# START OF DATA PROVIDED
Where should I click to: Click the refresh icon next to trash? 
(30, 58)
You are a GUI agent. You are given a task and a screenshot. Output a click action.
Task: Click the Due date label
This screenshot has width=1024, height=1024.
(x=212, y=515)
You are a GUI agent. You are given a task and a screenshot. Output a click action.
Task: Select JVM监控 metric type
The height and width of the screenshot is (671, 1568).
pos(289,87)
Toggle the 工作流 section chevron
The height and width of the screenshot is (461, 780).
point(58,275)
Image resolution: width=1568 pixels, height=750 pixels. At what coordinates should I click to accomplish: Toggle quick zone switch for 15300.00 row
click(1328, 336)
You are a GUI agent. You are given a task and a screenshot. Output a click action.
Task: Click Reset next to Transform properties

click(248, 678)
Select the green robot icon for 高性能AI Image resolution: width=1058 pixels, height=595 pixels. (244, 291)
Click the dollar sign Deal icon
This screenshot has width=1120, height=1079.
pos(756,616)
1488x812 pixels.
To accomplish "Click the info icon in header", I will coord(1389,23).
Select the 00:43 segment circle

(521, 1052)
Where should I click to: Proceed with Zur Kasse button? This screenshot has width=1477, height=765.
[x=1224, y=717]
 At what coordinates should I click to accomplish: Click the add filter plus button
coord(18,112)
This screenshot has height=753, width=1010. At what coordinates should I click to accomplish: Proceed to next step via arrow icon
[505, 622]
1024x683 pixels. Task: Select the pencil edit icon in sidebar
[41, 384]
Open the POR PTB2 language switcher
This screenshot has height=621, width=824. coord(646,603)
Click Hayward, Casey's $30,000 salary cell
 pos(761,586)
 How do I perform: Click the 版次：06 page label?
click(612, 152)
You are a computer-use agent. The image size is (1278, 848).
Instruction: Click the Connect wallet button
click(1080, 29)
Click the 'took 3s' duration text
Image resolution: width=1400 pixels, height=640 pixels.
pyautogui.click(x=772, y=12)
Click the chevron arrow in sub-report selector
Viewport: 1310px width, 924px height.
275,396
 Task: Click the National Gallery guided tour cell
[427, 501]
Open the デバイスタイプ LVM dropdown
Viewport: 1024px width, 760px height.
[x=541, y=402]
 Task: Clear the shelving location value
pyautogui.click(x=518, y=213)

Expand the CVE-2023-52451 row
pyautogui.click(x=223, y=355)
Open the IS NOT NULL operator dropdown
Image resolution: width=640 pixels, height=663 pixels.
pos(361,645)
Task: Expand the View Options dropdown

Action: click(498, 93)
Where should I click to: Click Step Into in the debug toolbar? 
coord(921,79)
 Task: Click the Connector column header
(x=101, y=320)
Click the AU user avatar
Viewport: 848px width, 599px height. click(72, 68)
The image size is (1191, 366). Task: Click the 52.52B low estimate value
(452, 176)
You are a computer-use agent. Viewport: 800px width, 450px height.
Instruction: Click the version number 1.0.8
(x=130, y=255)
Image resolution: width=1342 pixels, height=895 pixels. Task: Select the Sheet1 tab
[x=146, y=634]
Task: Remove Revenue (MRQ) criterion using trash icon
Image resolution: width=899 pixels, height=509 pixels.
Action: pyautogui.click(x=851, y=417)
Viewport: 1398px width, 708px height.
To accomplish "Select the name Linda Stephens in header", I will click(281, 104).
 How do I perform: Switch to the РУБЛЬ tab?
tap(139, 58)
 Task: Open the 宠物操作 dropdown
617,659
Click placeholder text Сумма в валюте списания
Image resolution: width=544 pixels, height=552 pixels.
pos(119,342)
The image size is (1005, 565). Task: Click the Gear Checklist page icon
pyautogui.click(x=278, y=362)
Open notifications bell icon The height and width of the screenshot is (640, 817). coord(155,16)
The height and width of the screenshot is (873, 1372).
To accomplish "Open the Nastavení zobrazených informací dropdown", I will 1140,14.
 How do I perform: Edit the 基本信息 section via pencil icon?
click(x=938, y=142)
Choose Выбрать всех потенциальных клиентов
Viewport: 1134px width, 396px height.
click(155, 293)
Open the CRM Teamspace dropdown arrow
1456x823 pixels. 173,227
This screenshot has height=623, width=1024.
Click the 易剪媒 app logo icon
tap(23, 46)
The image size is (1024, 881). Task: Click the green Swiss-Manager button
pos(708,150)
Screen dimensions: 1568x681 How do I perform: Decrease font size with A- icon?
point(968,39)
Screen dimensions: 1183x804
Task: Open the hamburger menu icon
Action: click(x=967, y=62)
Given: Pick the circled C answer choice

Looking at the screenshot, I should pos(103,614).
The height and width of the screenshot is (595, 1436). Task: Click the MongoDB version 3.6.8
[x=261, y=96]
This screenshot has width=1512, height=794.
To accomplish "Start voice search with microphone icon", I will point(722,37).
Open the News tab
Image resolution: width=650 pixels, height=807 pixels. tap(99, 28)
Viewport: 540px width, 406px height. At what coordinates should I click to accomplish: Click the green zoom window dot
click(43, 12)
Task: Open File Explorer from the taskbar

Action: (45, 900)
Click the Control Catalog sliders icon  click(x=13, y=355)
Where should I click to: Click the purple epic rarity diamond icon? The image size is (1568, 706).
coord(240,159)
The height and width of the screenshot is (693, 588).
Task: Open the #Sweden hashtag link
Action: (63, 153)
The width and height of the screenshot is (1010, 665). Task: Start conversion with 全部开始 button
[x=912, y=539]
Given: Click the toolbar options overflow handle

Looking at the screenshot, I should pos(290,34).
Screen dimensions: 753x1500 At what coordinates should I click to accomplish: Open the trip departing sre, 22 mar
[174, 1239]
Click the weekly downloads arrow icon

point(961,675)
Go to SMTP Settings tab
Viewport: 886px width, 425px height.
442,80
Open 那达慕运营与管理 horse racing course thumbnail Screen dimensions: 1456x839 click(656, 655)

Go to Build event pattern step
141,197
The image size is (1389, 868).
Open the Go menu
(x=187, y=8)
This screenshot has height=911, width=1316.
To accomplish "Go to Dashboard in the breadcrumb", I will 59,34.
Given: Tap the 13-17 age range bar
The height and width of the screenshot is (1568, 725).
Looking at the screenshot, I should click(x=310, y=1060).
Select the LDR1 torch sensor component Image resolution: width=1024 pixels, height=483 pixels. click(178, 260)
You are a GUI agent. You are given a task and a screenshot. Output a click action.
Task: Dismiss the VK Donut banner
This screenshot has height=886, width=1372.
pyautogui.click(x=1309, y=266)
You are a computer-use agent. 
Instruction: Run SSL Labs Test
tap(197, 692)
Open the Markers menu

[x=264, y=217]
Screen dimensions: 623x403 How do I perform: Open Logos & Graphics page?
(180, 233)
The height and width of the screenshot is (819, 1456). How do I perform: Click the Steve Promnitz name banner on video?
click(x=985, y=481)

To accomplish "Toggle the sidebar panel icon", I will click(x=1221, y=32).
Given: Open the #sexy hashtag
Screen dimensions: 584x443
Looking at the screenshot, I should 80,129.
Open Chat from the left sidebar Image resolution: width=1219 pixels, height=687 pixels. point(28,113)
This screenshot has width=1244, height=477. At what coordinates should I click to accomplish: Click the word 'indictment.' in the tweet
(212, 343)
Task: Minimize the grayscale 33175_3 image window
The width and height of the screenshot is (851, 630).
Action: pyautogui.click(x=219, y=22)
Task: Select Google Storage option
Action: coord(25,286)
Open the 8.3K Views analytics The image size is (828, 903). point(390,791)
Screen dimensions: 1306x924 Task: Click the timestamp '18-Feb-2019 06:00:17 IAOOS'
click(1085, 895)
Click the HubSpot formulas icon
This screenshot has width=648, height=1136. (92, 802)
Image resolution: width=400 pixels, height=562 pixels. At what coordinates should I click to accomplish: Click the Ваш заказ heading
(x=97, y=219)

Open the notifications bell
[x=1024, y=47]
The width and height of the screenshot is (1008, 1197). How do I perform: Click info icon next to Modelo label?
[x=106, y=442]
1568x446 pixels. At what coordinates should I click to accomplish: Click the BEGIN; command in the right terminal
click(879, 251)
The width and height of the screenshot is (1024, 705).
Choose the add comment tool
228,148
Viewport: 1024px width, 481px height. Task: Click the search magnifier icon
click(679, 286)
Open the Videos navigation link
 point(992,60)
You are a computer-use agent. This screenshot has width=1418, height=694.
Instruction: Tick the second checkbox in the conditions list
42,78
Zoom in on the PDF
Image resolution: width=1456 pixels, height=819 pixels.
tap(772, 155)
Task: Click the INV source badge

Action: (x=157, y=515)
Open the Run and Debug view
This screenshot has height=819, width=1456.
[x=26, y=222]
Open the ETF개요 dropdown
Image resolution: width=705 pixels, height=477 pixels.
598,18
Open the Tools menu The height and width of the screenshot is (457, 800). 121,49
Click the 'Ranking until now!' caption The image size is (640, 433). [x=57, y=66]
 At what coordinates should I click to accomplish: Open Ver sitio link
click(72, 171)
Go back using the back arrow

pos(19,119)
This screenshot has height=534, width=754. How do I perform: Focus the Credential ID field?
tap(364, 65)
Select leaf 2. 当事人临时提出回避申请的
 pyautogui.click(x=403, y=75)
# END OF DATA PROVIDED
TASK. Reproduce the lines of the listing above without alteration, beginning with the line containing "The width and height of the screenshot is (1010, 665)." and continuing through the line containing "Looking at the screenshot, I should click(x=310, y=1060).".

ANSWER FOR THIS EXERCISE.
The width and height of the screenshot is (1010, 665). Task: Start conversion with 全部开始 button
[x=912, y=539]
Given: Click the toolbar options overflow handle

Looking at the screenshot, I should pos(290,34).
Screen dimensions: 753x1500 At what coordinates should I click to accomplish: Open the trip departing sre, 22 mar
[174, 1239]
Click the weekly downloads arrow icon

point(961,675)
Go to SMTP Settings tab
Viewport: 886px width, 425px height.
442,80
Open 那达慕运营与管理 horse racing course thumbnail Screen dimensions: 1456x839 click(656, 655)

Go to Build event pattern step
141,197
The image size is (1389, 868).
Open the Go menu
(x=187, y=8)
This screenshot has height=911, width=1316.
To accomplish "Go to Dashboard in the breadcrumb", I will 59,34.
Given: Tap the 13-17 age range bar
The height and width of the screenshot is (1568, 725).
Looking at the screenshot, I should click(x=310, y=1060).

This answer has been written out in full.